For it is clear that Arteta’s radical policy of replacing the traditional 20+ goals-a-season man so beloved of journalists with a multiplicity of scorers, so that the club is not only within a whisper of being the top scorers this season (and might well be top after tonight) but also have an absolute insurance policy against the top man being injured, is not something the journalist community can stomach.

Interestingly it is not something the rest of the League can do much about either.  Now, of course, one can’t generalise outwards from Sheffield United, because as we considered earlier, they have taken the approach of not spending money to stay up, but rather are adopting the new approach that others have used of keeping the increased revenues from being in the Premier League, paying off their debts and staying within FFP regulations (something Nottingham Forest have almost certainly failed to do).

Obviously, this new approach has been encouraged by the Premier League itself since it started taking action against Manchester City, Everton, Nottingham Forest, Chelsea and others who are said to be “of interest”.  But I am not sure the league quite expected such a dramatic turnaround in approach by the promoted clubs.

Yet if, as appears likely, at least two of the three relegated clubs of last season (Leicester, Leeds United, and Southampton) come up again, and then next season all three relegated clubs this season are in the fight for top places, that policy will be seen to be a winner.  One year in the PL, one year living on solidarity payments and a six-year plan to get the club a permanent mid-table PL position.  Not a bad plan.

No matter how badly a team does in the Premier League it will get a lot of cash from broadcasting, sponsors and sell-out crowds, and if that avoids being hauled in front of the FFP committee, and being docked points, then it seems a fair way to proceed.  As I say that is not what was imagined, but if it works….

Of course, the gap between Arsenal and Sheffield United is huge.  Arsenal have 45 points more than Sheffield Utd, or put another way, and have scored just on three times as many goals with around one-third of the goals conceded.
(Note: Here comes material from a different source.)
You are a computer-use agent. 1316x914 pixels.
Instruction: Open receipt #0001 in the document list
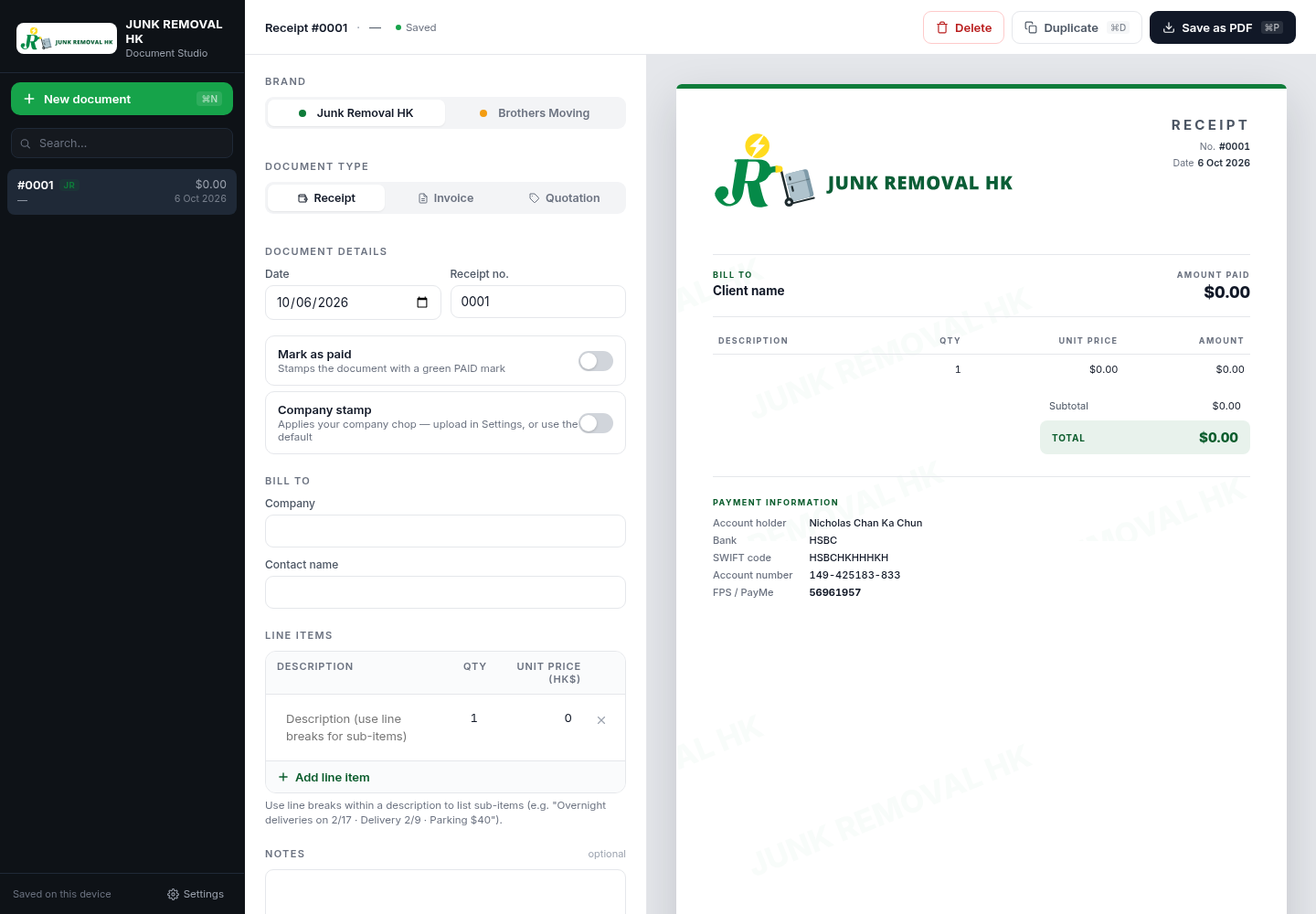[x=122, y=192]
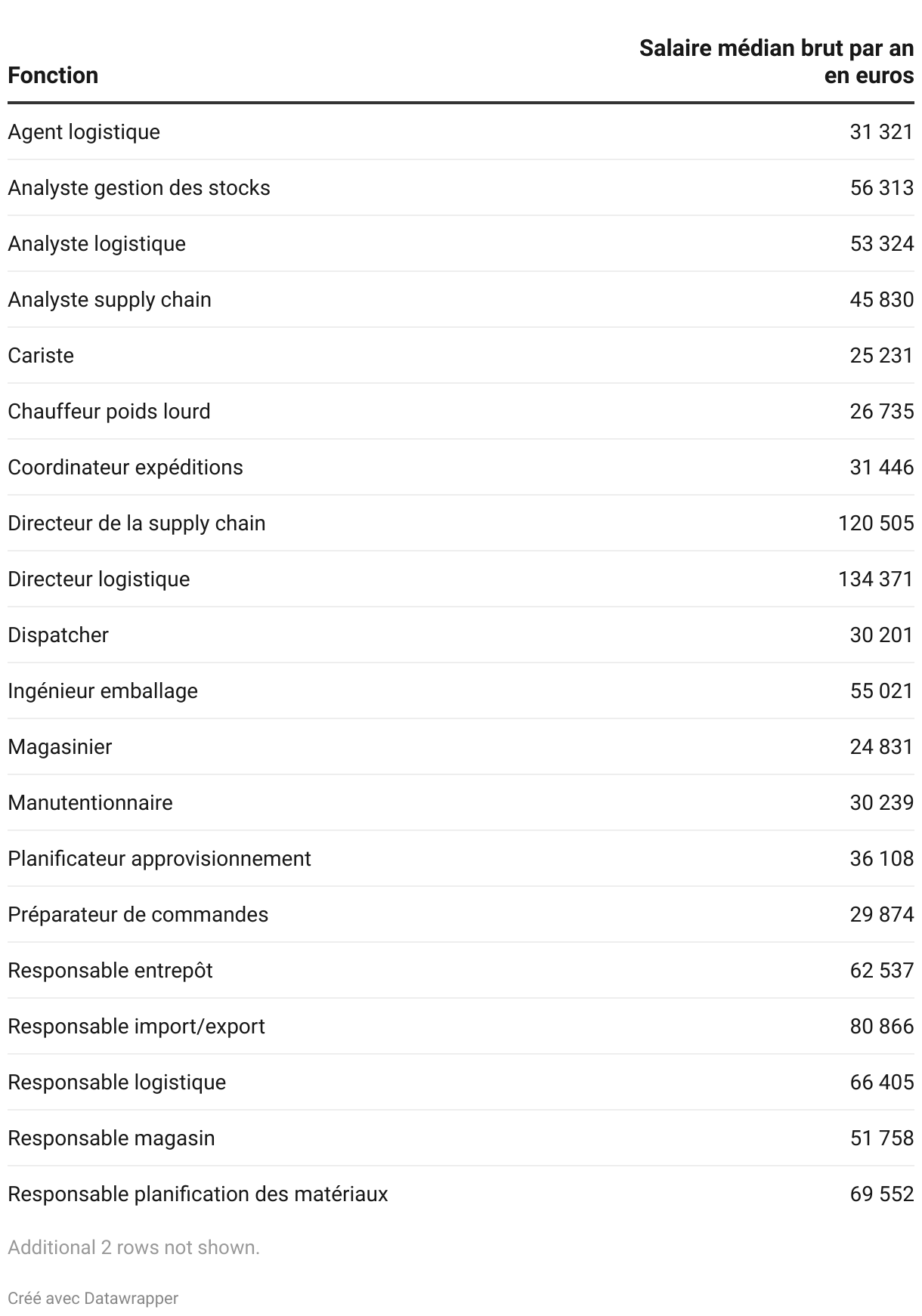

But more than this, in terms of goal-scoring Arsenal have seven players who have scored more goals than Sheffield United’s top scorer!  That is Saka (16), Trossard (10), Sheffield United’s top scorer is McAfee with five. 

But more to the point, Arsenal have insurance against being kicked off the park by teams that referees seem not to worry about too much.  Obviously, we don’t want anyone to be injured, but if it happens to a forward, there are half a dozen more of the chaps, all lining up to take his place.

I don’t know about you, but it is working for me.

 

3 Replies to “Sheffield United v Arsenal: do Arsenal need a new £100m striker?”

  1. On German TV, they did mention that Arsenal this season have 18 (or was it 19) goalscorers….
    Talk about spreading the load….
    Maybe one of these days, the Arsenal attack will be called the Hydra ….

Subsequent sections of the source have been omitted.